MATERIAL:
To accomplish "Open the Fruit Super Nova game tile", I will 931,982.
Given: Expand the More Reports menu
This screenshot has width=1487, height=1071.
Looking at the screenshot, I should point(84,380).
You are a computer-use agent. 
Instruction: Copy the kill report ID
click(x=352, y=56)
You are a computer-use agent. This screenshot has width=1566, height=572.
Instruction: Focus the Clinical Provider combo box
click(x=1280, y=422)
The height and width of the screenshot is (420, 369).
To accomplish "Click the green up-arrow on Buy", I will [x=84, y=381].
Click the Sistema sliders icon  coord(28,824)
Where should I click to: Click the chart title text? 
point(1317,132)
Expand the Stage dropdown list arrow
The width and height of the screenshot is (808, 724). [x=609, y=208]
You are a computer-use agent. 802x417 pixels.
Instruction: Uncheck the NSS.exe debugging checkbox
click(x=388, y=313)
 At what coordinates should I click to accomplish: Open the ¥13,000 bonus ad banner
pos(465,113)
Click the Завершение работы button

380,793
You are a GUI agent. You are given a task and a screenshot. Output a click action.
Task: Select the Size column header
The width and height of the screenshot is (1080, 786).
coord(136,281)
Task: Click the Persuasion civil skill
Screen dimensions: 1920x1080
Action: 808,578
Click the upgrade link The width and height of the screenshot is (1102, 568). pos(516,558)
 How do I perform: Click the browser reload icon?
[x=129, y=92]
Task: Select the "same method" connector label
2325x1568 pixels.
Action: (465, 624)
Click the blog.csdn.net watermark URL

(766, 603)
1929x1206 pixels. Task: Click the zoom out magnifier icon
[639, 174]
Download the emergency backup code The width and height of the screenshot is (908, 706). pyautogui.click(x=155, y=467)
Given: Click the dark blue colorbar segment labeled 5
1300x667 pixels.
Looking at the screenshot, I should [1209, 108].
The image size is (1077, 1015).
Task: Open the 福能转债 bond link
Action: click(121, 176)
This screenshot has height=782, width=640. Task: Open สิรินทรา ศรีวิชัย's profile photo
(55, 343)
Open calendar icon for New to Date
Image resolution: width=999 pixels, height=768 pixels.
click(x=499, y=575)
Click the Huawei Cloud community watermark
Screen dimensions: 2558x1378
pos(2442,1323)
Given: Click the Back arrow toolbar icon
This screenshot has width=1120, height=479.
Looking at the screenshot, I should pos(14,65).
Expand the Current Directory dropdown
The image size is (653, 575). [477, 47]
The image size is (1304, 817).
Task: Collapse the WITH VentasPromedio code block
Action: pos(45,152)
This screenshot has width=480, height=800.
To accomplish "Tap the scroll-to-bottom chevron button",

STATED GOAL: Please copy out the material above exactly, everything from the line containing "Given: Click the dark" down to the line containing "pos(2442,1323)", with both of those lines included.

SOLUTION FOR THIS TASK:
Given: Click the dark blue colorbar segment labeled 5
1300x667 pixels.
Looking at the screenshot, I should [1209, 108].
The image size is (1077, 1015).
Task: Open the 福能转债 bond link
Action: click(121, 176)
This screenshot has height=782, width=640. Task: Open สิรินทรา ศรีวิชัย's profile photo
(55, 343)
Open calendar icon for New to Date
Image resolution: width=999 pixels, height=768 pixels.
click(x=499, y=575)
Click the Huawei Cloud community watermark
Screen dimensions: 2558x1378
pos(2442,1323)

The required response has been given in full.